Precisamos observar alguns sinais indicativos de um comportamento suicida, oferecer orientação à família, a fim de compor a tríade terapêutica do paciente: Rede de apoio + tratamento terapêutico + posologia adequada nos casos de depressão e Apoio multidisciplinar + supervisão constante + suporte a família do paciente em casos de tentativa de suicídio.

Dentre esses sinais podemos destacar:

1. Comportamento retraído, inabilidade para se relacionar com a família e amigos, pouca interação social;

2. Transtorno psiquiátrico;

3. Alcoolismo;

4. Episódios de ansiedade ou pânico;

5. Mudança na personalidade, irritabilidade, pessimismo, depressão ou apatia constantes;

6. Mudanças no hábito alimentar e de sono;

7. Tentativa anterior de suicídio ;

8. Odiar-se, sentimento de culpa, se sentir sem valor ou que está sendo um peso para as pessoas;

9. Uma perda recente importante – morte, divórcio, separação, emprego;

10. Histórico familiar de suicídio;

11. Desejo súbito de concluir afazeres pessoais, organizar documentos, etc.;

12. Sentimentos de solidão, impotência, desesperança;

13. Mensagens com tom de despedida;

14. Doença física crônica, limitante ou dolorosa;

15. Menção repetida de morte, suicídio ou desejo de "sumir".

Em casos de tentativa de suicídio, deve se socorrer a vítima o mais rápido possível, caso consiga identificar o método e os recursos usados, deve ser comunicado aos serviços de saúde. Caso não existam recursos para socorrer, ligue imediatamente ao SAMU (192).

Existem centros especializados em emergências psiquiátricas em todo o país, como o Hospital Psiquiátrico Felipe Pinel no RJ; Hospital de Jurujuba em Niterói; Hospital Psiquiátrico Pinel em SP, ou da H.P. Água Funda em SP; Entretanto após a reforma psiquiátrica, o SAMU (192) e os demais serviços de emergência estão preparados para essas demandas.  Já a RAPS (Rede de Atenção psicossocial) e o CAPS (Centro de Atendimento Psicossocial) estão à disposição para atendimentos de acompanhamento clínico em diversos municípios brasileiros.

O CVV – Centro de valorização a Vida (188) que presta um serviço de escuta e ações de prevenção ao suicídio, atendendo pessoas com comportamento ou  ideação suicida em todo o Brasil. Os canais de acesso podem ser  por telefone (ligação gratuita), presencialmente ou via chat.



Fonte site cvv.org. disponível em: https://www.cvv.org.br/blog/fe-no-semear/

Referências:

Freud, Sigmund (1920 -1922).
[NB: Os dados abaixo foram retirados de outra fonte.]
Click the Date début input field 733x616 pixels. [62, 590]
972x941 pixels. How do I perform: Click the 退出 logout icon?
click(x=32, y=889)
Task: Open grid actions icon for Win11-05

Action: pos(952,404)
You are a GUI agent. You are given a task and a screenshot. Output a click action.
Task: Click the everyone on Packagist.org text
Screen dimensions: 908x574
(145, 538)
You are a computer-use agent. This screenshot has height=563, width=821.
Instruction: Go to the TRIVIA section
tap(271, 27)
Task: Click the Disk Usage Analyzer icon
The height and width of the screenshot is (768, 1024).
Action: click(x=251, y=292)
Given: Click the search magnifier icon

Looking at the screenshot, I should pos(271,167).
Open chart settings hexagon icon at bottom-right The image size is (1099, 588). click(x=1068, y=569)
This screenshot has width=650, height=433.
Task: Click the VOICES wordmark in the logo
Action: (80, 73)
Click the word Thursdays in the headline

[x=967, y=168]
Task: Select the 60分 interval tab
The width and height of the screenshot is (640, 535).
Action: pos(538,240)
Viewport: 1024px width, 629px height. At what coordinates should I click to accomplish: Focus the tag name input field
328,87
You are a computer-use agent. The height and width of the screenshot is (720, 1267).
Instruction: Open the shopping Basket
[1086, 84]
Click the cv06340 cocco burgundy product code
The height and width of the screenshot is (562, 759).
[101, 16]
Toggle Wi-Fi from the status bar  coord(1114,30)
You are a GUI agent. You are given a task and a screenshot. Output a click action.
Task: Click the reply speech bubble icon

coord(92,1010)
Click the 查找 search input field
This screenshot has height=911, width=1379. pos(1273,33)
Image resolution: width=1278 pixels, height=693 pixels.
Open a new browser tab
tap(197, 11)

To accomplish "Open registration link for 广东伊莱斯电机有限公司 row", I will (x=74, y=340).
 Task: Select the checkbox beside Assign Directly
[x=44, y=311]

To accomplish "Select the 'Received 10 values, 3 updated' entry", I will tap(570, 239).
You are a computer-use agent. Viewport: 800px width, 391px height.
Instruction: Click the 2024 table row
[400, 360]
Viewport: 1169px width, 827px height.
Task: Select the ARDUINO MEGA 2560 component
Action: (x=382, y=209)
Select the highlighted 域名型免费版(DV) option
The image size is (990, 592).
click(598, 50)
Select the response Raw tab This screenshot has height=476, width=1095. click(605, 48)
Além do princípio do prazer, psicologia de grupo e outros trabalhos. Ed. Imago. Rio de Janeiro.

Coser, Orlando (2003). Depressão: clínica, crítica e ética. Ed. Fiocruz. Rio de Janeiro. Disponível em: https://doi.org/10.7476/9788575412558

Trigueiro, André (2019). Viver é a melhor opção: a prevenção do suicídio no Brasil e no mundo. 6ª edição. Ed Correio Fraterno. São Paulo.